De découverte en découverte, Baths est un projet éblouissant. Avec son premier album Cerulean, sorti en 2010, il m’était impossible de ne pas succomber. Encore m’aura-t-il fallu attendre plus d’un an pour le découvrir, sans quoi, je serai passé à côté. Pas grave quand on ne sait pas, justement, à côté de quoi l’on passe ; à l’inverse, quand l’erreur est réparée, on se demanderait presque comment c’était avant de connaître ce nouvel univers. Mais c’est aussi ce qui fait le charme de la musique, que de ne pas être immédiatement accessible à tous. Il faut chercher, pour trouver. Et le meilleur moment n’est pas forcément celui de la sortie. Le moment après le passage de la vague, aussi calme soit-elle, peut permettre d’appréhender plus sereinement un artiste.
Pour résumer ce qu’il me faut malheureusement résumer, Baths fait une musique pop éblouissante, amplement teintée d’électronique. Will Wiesenfeld, l’homme derrière ce pseudo et cette image bleutée si simple et si touchante à la fois, chante également sur tout l’album, ce qui ajoute aux côtés « pop » de Cerulean, qui autrement passerait purement et simplement pour un disque d’électronique. Et ce n’est pas son titre résolument littéraire qui ferait penser le contraire.
Pas de basses alourdies, bien qu’elles soient toujours savamment dosées pour appuyer les rythmes et les mélodies. Des mélodies souvent accompagnées de touches de piano, ce qui permet un somptueux et subtil mélange de musique traditionnelle et contemporaine.
J’ai beau chercher, pas un des douze titres ne dépareille ou ne donne l’impression de ralentir le flot d’émotions ressenties.
Son premier pseudo avait été Geotic, dont la musique est téléchargeable gratuitement via le site de Baths puisqu’il produit toujours de la musique sous ce nom.

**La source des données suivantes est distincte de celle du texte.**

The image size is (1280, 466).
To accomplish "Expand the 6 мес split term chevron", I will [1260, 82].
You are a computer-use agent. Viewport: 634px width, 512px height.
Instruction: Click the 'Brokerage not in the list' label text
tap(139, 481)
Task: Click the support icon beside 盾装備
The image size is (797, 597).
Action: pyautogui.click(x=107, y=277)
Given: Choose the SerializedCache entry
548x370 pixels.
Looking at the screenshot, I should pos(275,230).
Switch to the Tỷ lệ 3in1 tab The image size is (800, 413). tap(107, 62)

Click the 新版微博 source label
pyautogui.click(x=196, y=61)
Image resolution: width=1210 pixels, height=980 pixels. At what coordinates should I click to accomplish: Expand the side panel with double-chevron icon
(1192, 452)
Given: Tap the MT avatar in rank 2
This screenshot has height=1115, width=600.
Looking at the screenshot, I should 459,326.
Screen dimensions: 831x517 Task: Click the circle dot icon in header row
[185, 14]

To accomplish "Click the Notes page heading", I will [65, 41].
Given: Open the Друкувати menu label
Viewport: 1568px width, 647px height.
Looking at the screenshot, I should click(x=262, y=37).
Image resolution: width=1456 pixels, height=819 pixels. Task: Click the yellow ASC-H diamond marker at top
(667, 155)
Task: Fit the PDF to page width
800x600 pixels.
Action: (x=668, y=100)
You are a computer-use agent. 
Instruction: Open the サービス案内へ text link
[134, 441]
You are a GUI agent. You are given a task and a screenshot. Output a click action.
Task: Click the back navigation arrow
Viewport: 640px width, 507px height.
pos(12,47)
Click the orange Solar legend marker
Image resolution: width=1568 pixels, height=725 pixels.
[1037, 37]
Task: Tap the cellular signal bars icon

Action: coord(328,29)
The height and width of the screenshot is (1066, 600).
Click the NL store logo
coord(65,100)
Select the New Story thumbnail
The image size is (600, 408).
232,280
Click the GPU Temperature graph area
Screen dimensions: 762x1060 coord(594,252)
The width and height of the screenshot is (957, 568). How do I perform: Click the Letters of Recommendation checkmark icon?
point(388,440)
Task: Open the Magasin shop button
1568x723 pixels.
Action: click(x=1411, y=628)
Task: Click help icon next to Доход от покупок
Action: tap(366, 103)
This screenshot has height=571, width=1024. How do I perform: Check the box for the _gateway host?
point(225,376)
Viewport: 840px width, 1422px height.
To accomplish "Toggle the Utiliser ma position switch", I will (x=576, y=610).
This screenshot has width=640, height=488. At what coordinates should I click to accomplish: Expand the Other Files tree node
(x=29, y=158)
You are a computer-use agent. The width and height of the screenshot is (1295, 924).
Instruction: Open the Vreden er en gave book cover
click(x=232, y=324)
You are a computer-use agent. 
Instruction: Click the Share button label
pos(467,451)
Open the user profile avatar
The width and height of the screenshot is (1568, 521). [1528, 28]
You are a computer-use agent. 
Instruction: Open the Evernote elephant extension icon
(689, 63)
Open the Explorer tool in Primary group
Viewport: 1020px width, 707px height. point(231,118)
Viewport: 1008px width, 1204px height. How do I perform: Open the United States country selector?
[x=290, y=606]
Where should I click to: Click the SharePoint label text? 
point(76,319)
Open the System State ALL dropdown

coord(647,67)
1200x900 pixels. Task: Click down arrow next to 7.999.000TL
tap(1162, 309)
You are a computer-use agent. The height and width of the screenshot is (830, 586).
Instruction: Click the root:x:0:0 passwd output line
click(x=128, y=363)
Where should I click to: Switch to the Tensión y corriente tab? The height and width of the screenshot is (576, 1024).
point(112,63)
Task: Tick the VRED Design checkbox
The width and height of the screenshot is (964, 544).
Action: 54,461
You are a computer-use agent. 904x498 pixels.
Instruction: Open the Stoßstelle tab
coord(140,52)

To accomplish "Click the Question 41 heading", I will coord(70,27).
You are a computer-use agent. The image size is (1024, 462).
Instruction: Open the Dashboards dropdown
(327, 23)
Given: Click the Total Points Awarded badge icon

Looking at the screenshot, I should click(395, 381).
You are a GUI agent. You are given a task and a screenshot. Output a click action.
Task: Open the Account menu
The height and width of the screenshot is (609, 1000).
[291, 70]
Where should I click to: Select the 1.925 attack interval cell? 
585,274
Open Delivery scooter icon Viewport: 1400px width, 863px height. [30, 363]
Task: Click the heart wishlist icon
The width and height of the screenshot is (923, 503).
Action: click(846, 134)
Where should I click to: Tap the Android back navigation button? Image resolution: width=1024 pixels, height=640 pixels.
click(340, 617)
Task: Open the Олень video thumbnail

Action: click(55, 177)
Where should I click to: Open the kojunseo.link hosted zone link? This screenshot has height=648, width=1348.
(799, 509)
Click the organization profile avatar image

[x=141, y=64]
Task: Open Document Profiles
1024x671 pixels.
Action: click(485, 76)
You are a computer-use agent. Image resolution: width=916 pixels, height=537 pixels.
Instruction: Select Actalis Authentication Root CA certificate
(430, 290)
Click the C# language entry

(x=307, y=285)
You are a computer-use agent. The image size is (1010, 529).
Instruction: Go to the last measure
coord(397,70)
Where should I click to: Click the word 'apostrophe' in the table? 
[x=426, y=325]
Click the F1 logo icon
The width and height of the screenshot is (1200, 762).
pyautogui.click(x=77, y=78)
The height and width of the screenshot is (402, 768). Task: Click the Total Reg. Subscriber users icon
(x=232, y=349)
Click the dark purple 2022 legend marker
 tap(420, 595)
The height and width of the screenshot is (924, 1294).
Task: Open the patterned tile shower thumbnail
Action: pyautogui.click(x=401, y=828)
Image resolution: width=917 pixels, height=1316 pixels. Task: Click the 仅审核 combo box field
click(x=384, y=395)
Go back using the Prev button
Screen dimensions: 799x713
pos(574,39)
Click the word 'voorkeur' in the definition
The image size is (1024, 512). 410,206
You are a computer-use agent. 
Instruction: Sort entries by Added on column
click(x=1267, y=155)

Et quand l’on sait que c’est découvrant la musique de Björk qu’il trouva sa véritable inspiration, comment ne pas être davantage charmé par cet univers tellement prometteur et déjà si intense. Tellement intense que Cerulean demeurera sans l’ombre d’un doute l’un des sommets de l’Américain, peut-être son chef-d’œuvre d’entrée. Et également l’un de plus beaux disques de 2010.